In alchemy, the oil was traditionally extracted from the yolk by a fairly simple process, by which fifty eggs yielded approximately five ounces of oil. Modern methods of production include liquid–liquid extraction using common solvents such as hexane, petroleum ether, chloroform, and ethanol. Unlike traditional egg oil produced by heat, solvent extracted product also contains immunoglobulins, which are destroyed at higher temperatures.
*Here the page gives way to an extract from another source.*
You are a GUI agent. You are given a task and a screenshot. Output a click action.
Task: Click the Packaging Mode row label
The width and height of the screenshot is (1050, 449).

There are only a few commercial producers globally.

== Composition ==
The fatty acid composition of egg oil is rich in long-chain polyunsaturated fatty acids (LCPUFA) such as omega-3 fatty acids (including docosahexaenoic acid) and omega-6 fatty acids (including arachidonic acid), and closely resembles the fatty acid profile of human milk, as well as the lipid profile of human skin.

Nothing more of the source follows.